## PAGE
As you can see, once a base model has been created (in this case a feed-forward neural network), it’s straightforward to convert it to a graph-regularized model by invoking the NSL wrapper API.

And that’s it! We now have all of the missing pieces that are required to build a graph-regularized NSL model in TFX. A colab-based tutorial that demonstrates this example end-to-end in TFX is available here. Feel free to try it and customize it as you want!

Adversarial Learning

As mentioned in the introduction above, another aspect of Neural Structured Learning is adversarial learning where instead of using explicit neighbors from a graph for regularization, implicit neighbors are created dynamically and adversarially to confuse the model. So, regularizing using adversarial examples is an effective way to improve a model’s robustness. Adversarial learning using NSL can be easily integrated into a TFX pipeline. It does not require any custom components and only the trainer component needs to be updated to invoke the adversarial regularization wrapper API in NSL.

## DATA EXTRACT
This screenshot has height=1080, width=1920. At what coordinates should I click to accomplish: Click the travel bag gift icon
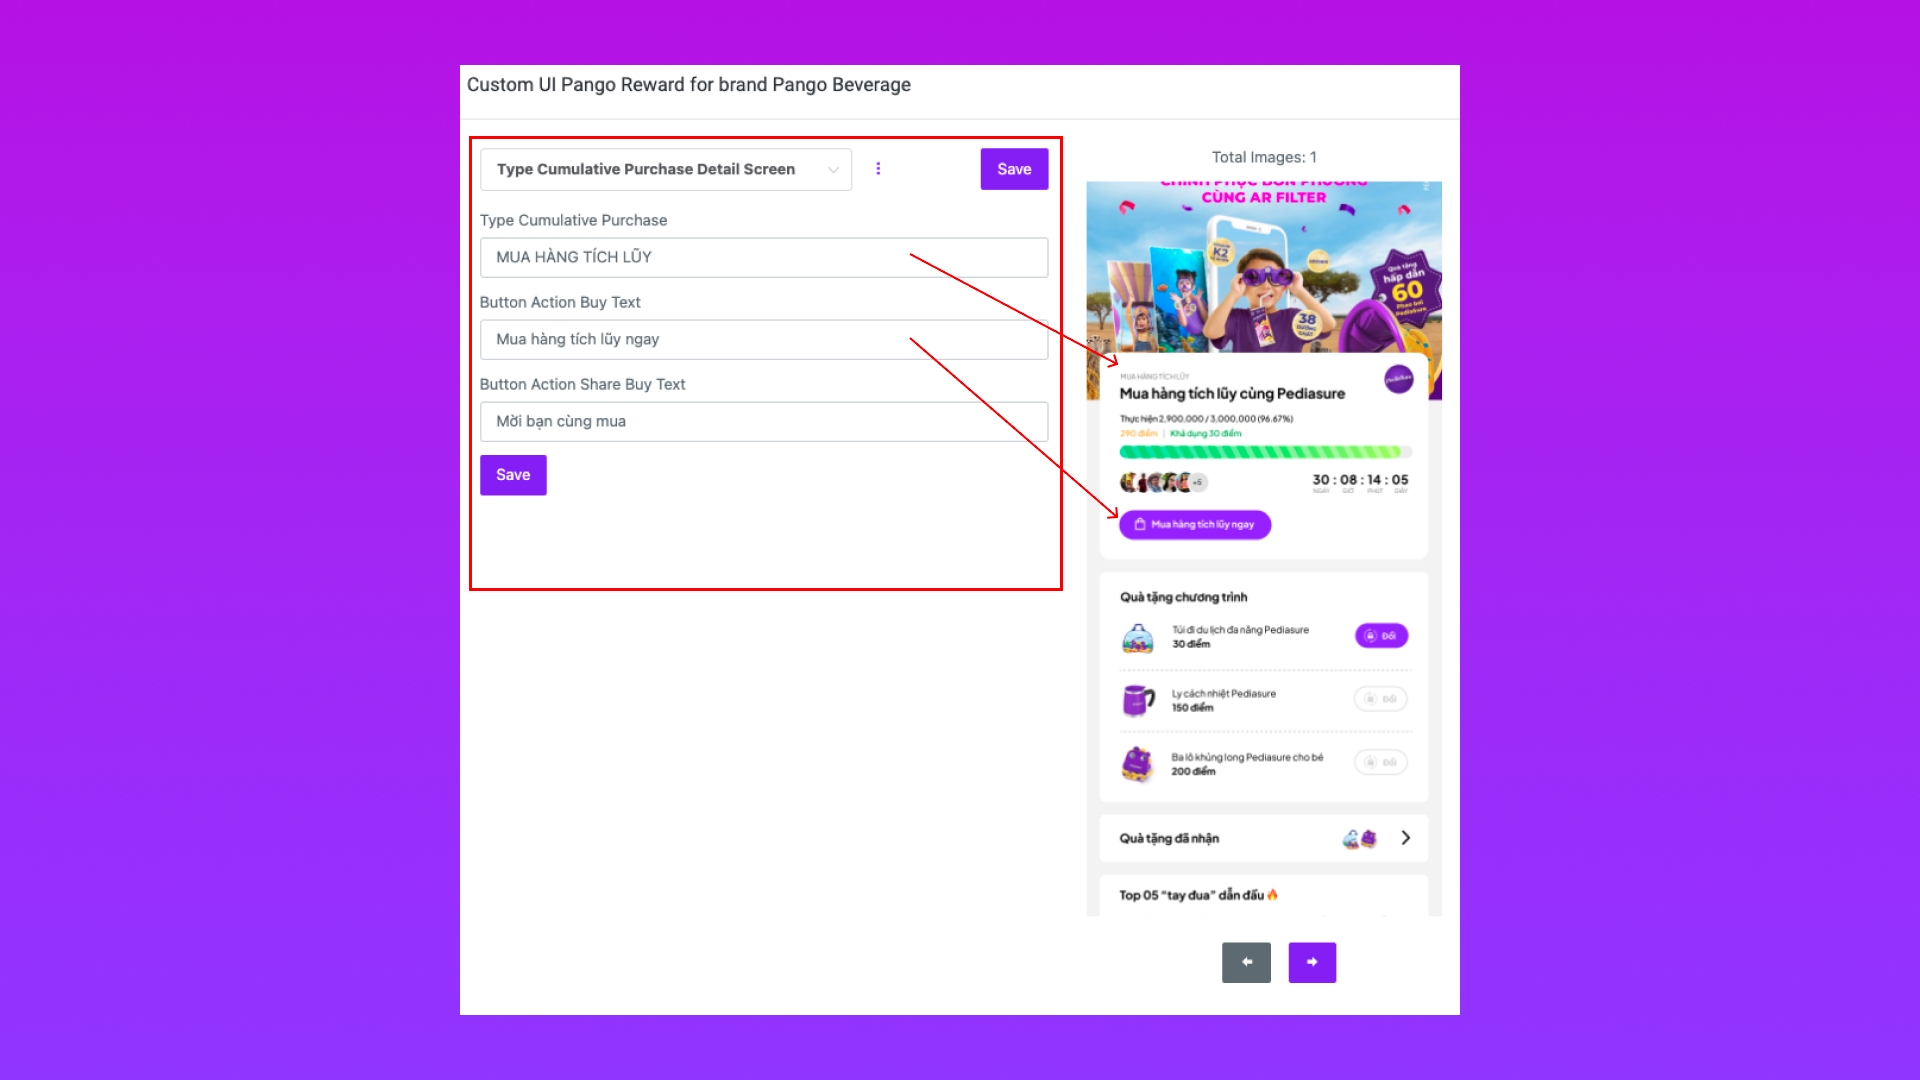point(1138,637)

## TASKS TO CARRY OUT
1. Using the text on Neural Structured Learning, answer these:
(a) What kind of base model serves as the example for conversion to a graph-regularized model?
(b) In adversarial learning, what is created dynamically to confuse the model in place of explicit graph neighbors?
(c) Which TFX component has to be updated to add adversarial learning?
2. Sum up the text on Neural Structured Learning in two sentences.

## THE SOLUTIONS
1.
(a) A feed-forward neural network.
(b) Implicit neighbors, created dynamically and adversarially.
(c) The trainer component.

2. Once a base model such as a feed-forward neural network exists, it can be turned into a graph-regularized model by invoking the NSL wrapper API, and a colab-based tutorial shows this example end-to-end in TFX. NSL also supports adversarial learning, which regularizes with implicit neighbors created dynamically and adversarially to improve a model's robustness, and it fits into a TFX pipeline with no custom components, requiring only that the trainer component invoke the adversarial regularization wrapper API.